When Wil'm awakened after a while and sat up, leaving Libby’s arm all stiff and prickly from being bent in one position so long, the train had been running for miles through a lonely country where nobody seemed to live. Just as he rubbed his eyes wide awake, they came to a forest of Christmas trees. At least they looked as if all they needed to make them that was for some one to fasten candles on their snow-laden boughs. Then the whistle blew the signal that meant that the train was about to stop, and Will’m scrambled up on his knees again, and they both looked out expectantly.

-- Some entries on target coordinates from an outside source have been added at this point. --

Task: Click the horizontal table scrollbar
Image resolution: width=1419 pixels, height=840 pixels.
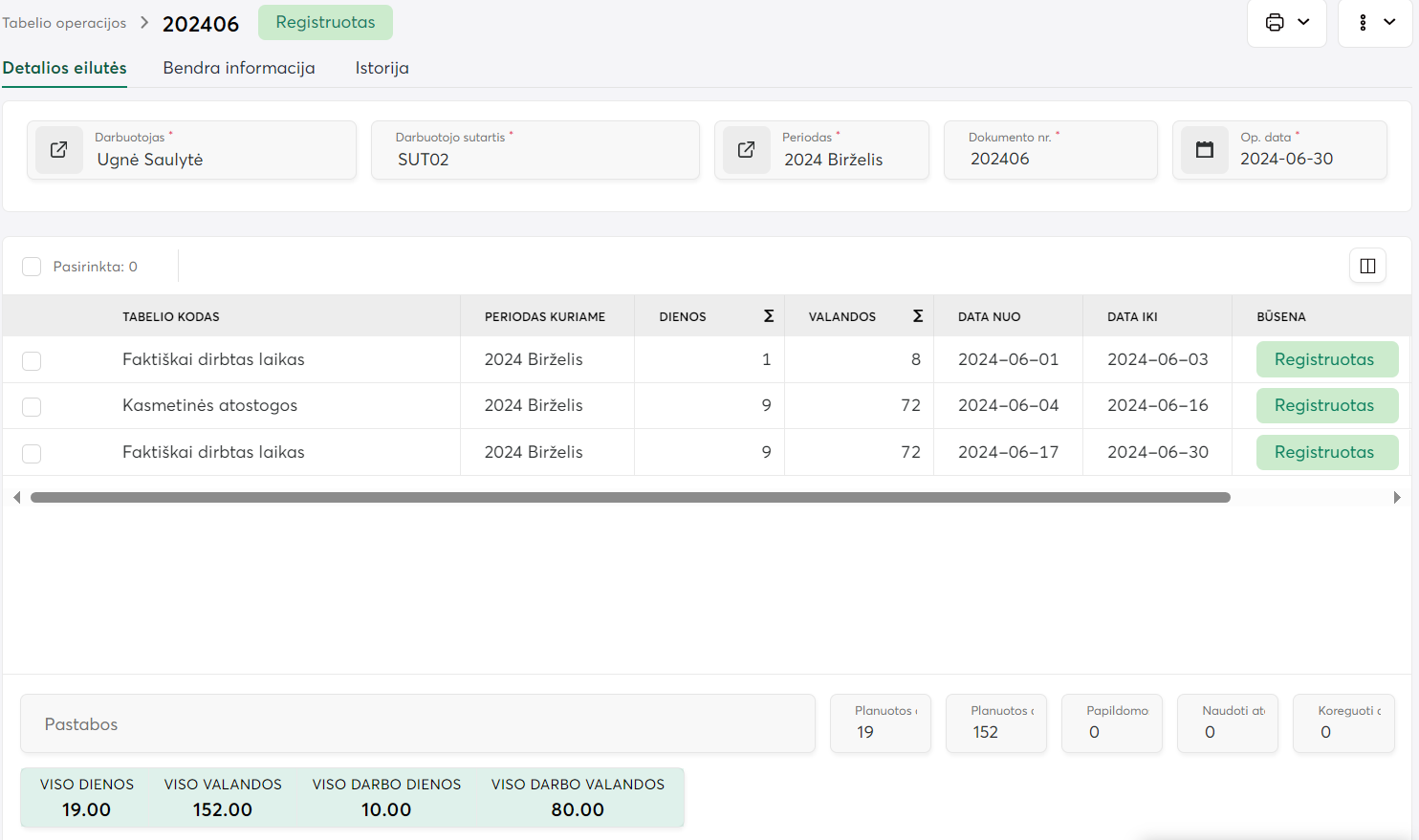Action: pos(629,498)
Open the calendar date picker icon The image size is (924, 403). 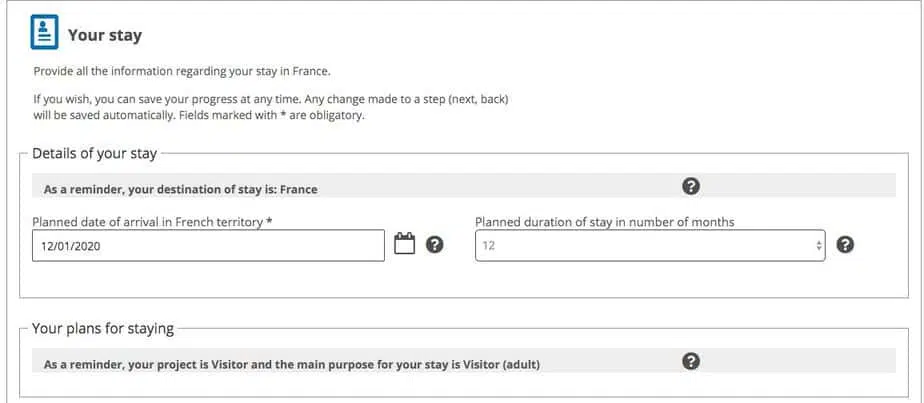pos(404,244)
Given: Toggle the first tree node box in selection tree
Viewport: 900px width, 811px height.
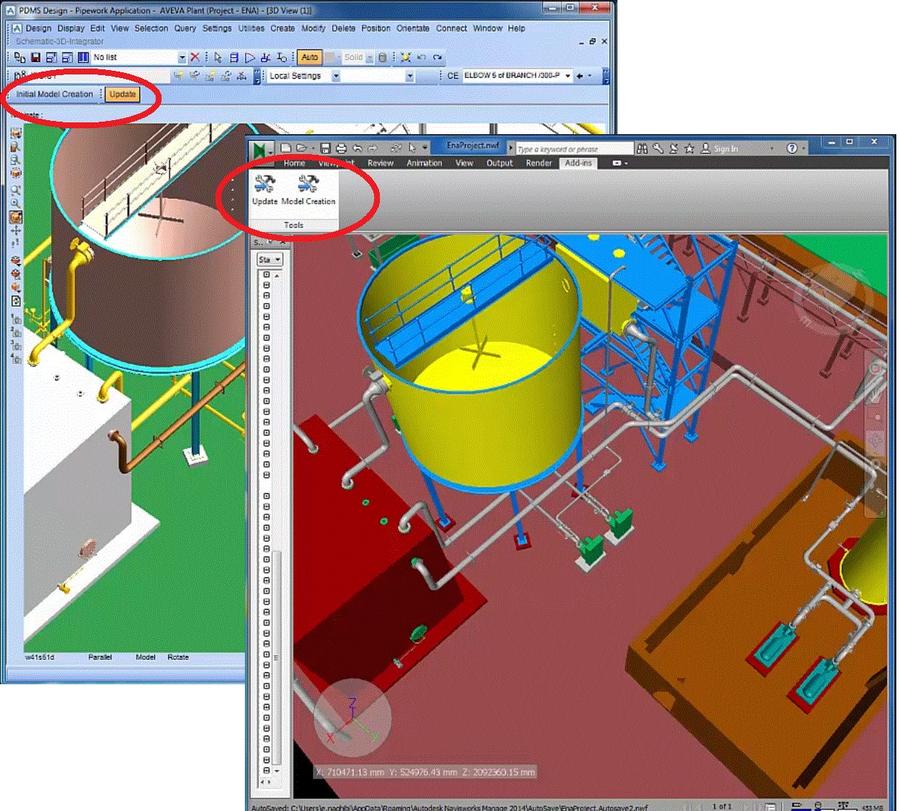Looking at the screenshot, I should 266,274.
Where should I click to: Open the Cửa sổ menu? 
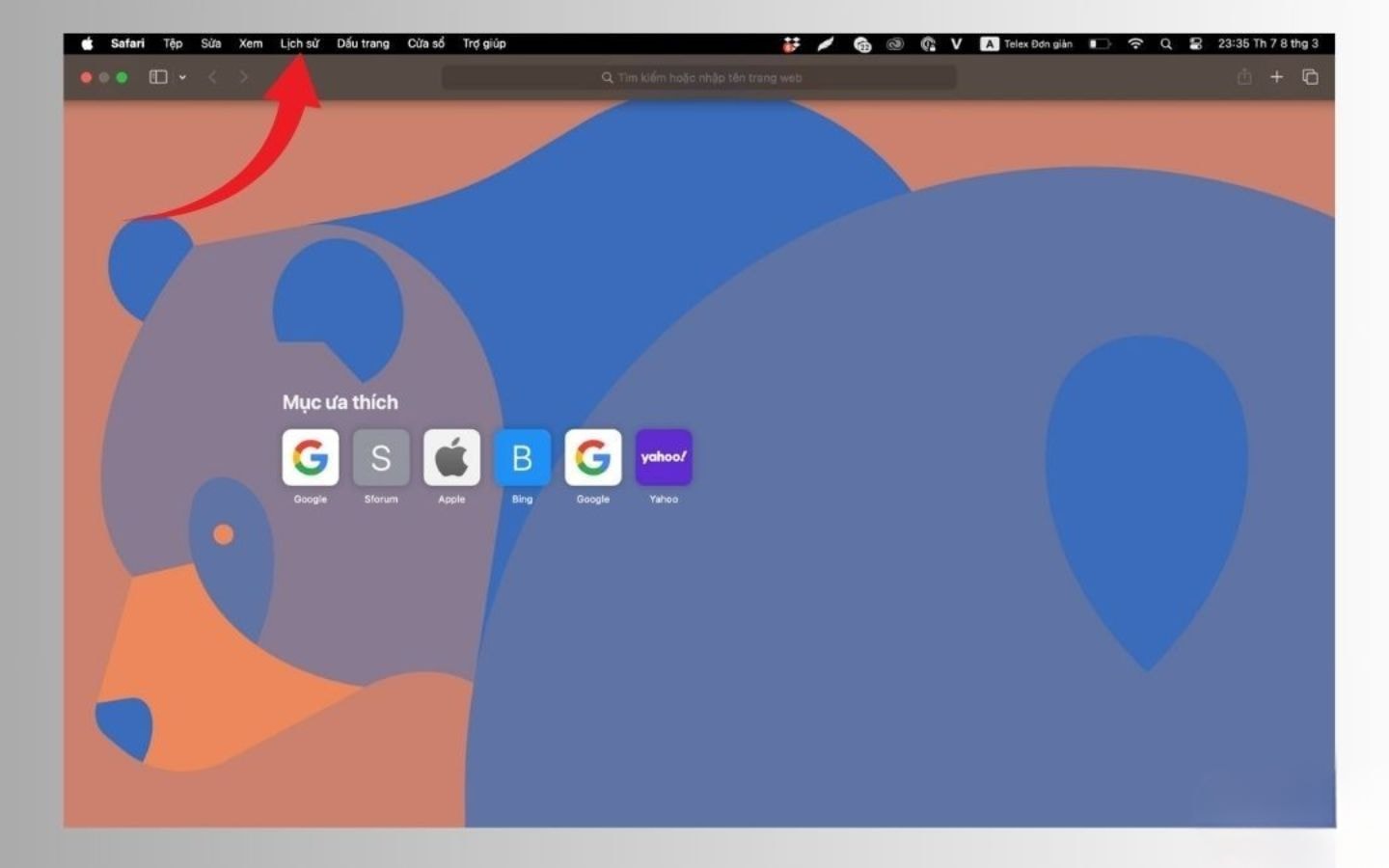tap(425, 43)
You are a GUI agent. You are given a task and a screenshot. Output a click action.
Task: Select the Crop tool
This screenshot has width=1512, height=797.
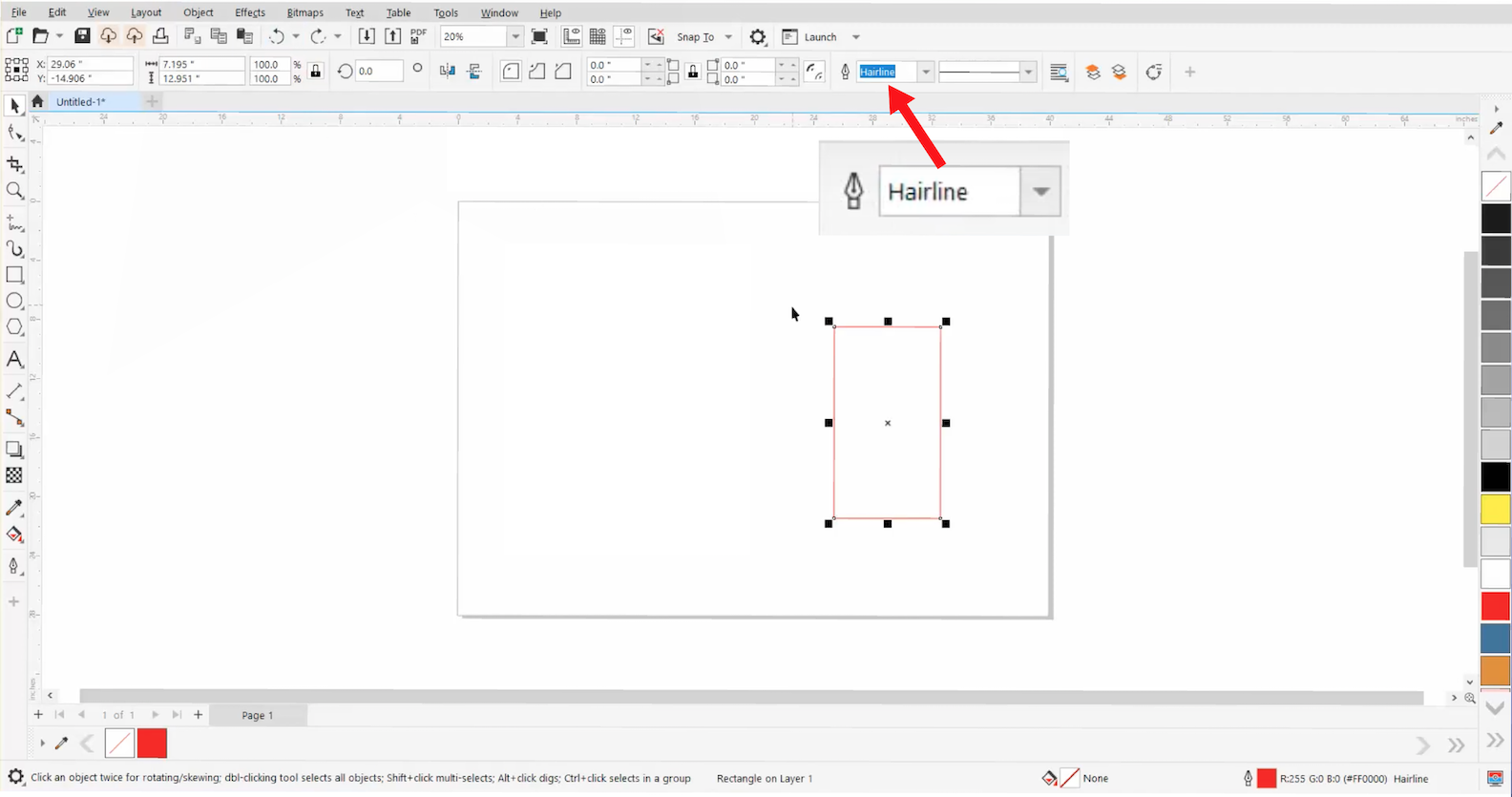pyautogui.click(x=15, y=164)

There was no station at this place of stopping. Only by special order from some high official did this train come to a halt here, so somebody of importance must be coming aboard. All they saw at first was a snowy road opening through the grove of Christmas trees, but standing in this road, a few rods from the train, was a sleigh drawn by two big, black horses. They had bells on their bridles which went ting-a-ling whenever they shook their heads or pawed the snow. The children could not see a trunk being put on to the baggage-car farther up the track, but they saw what happened in the delay.